9. Chill Your Cookie Dough
Chilling cookie dough in the refrigerator firms it up, decreasing the possibility of over-spreading. Chilling cookie dough not only ensures a thicker, more solid cookie but an enhanced flavor as well. Not only this, cold cookie dough is much easier to handle and shape. In chewy chocolate chip cookies, for example, it helps develops a heightened buttery, caramel-y flavor. After chilling, let your cookie dough sit at room temperature for about 10 minutes (or more, depending how long the dough has chilled) before rolling into balls and baking. Sometimes after refrigeration, cookie dough can be too hard to roll/handle.
- If a recipe calls for chilling the cookie dough, don’t skip that step.
- If a recipe yields super sticky cookie dough, chill it before rolling and baking.
This tip is so important that I wrote a separate post about it!
Further Reading: How to Prevent Cookies from Spreading
Don’t Have Time? Here are my No Chill Cookie Recipes, including favorites like snickerdoodles, giant chocolate chip cookies, and shortbread cookies. Or try my M&M cookie bars.
10. Here is my Cookie Trick
Last baking tip and it’s all about cookies. To keep leftover cookies extra soft, store them with a piece of bread. Have you heard of this before? If storing cookies in a container or cookie jar, stick a regular piece of bread in there as well. The cookies will absorb all of the bread’s moisture, leaving the bread hard and the cookies extra soft. And they’ll stay soft FOR DAYS!
Pictured Below: Chewy Chocolate Chip Cookies
When it comes to baking, it pays off to be a perfectionist. Hopefully these baking tips will help bring you the recipe success and kitchen confidence you crave.
More Baking Tips
- 10 Cake Baking Tips for Perfect Cakes
- Baking Powder Vs. Baking Soda
- 14 Best Baking Tools Every Baker Needs
- Dutch-process Vs. Natural Cocoa Powder
- 10 Tips for Baking the Best Cupcakes & How to Fill Cupcakes
- 10 Best Cookie Baking Tools
I’d really like your advice please. I’m often asked to make cakes to celebrate folks birthdays and have with refreshments at gatherings of a group I attend. I used to be able to make 8 inch sized sponge recipes and fit both sandwich pans in my oven side by side but now with the numbers attending increased I need to make 9 inch layered cakes. My problem is that my small oven will not fit both layers side by side. I’ve been getting round this by splitting the recipe and cooking layers separately but this makes the overall cake preparation very time consuming and inefficient. Could you advise please if you can think of a better workaround. Many thanks.

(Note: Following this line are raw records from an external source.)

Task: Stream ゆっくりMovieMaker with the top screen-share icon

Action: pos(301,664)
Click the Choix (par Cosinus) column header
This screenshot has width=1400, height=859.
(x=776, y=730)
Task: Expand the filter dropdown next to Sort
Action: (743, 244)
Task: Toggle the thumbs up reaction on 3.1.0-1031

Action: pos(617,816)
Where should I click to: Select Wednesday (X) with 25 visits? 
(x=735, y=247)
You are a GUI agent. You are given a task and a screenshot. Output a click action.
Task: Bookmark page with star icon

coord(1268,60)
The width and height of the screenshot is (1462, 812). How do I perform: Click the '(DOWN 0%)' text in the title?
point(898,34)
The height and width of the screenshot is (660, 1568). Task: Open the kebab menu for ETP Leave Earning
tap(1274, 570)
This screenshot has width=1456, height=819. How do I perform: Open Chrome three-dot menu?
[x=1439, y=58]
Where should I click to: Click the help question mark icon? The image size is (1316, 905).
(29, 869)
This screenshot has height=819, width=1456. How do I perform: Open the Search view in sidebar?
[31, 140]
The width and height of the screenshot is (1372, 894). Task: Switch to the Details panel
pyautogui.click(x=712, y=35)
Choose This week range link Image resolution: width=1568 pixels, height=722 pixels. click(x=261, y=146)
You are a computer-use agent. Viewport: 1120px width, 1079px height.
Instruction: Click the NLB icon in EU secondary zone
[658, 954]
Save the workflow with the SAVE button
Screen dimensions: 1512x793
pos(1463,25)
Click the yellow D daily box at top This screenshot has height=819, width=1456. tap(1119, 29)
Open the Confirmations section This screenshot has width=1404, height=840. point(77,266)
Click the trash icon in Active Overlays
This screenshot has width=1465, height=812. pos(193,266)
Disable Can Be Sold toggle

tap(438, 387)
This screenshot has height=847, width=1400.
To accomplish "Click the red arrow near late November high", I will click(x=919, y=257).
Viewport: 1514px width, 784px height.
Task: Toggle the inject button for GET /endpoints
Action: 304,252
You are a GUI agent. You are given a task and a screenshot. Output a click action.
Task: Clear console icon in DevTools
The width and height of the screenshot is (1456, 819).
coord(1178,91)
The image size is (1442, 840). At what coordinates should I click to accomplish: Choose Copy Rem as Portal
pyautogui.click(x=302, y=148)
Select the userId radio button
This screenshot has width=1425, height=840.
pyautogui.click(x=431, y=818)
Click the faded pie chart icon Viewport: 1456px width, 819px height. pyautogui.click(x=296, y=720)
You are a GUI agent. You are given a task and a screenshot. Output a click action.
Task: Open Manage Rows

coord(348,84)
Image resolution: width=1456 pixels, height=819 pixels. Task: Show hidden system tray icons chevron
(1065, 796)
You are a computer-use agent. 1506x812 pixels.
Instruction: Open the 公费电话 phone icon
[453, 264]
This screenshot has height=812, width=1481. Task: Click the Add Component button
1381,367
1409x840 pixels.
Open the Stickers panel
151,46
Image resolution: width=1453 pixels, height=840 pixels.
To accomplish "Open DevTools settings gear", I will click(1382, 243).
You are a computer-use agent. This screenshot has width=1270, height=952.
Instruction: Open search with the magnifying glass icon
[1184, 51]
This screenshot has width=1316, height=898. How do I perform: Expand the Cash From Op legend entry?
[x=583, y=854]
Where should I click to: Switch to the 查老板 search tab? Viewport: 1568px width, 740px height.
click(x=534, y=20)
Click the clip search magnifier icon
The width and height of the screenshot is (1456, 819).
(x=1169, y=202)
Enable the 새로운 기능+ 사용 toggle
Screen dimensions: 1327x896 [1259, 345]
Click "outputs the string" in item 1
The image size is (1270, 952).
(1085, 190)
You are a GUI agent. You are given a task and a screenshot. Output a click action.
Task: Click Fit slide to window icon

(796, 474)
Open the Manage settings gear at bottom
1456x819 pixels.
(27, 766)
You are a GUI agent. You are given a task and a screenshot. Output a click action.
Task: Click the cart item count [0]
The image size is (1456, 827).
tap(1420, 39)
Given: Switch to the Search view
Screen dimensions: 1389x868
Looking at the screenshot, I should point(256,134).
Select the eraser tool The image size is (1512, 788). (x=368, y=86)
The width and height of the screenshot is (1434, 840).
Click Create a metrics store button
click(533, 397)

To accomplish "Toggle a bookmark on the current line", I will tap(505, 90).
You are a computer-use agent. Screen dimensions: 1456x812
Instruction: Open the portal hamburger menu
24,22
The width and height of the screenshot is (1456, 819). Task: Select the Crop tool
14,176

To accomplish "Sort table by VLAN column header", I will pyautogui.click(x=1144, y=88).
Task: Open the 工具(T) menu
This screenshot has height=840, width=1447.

Hi Tassie, it sounds like you have the right approach. If you cannot fit both pans in the oven on the same rack and without the sides of the pans touching, it’s best to bake in batches. You can leave the remaining batter covered at room temperature while waiting for the current layers to bake.
I am never sure how long to cream the butter and sugar together and what they should look like. I have chilled cookie dough , used parchment paper, weighed ingredients… and cookies still flatten out. I have a kitchen aid stand mixer – but not sure what speed to use and time for best results. thanks for any thoughts. I love your website!
Hi Laurie! Properly creamed butter will turn a slightly lighter color – this is what we usually look for. Here’re more tips for preventing cookies from spreading!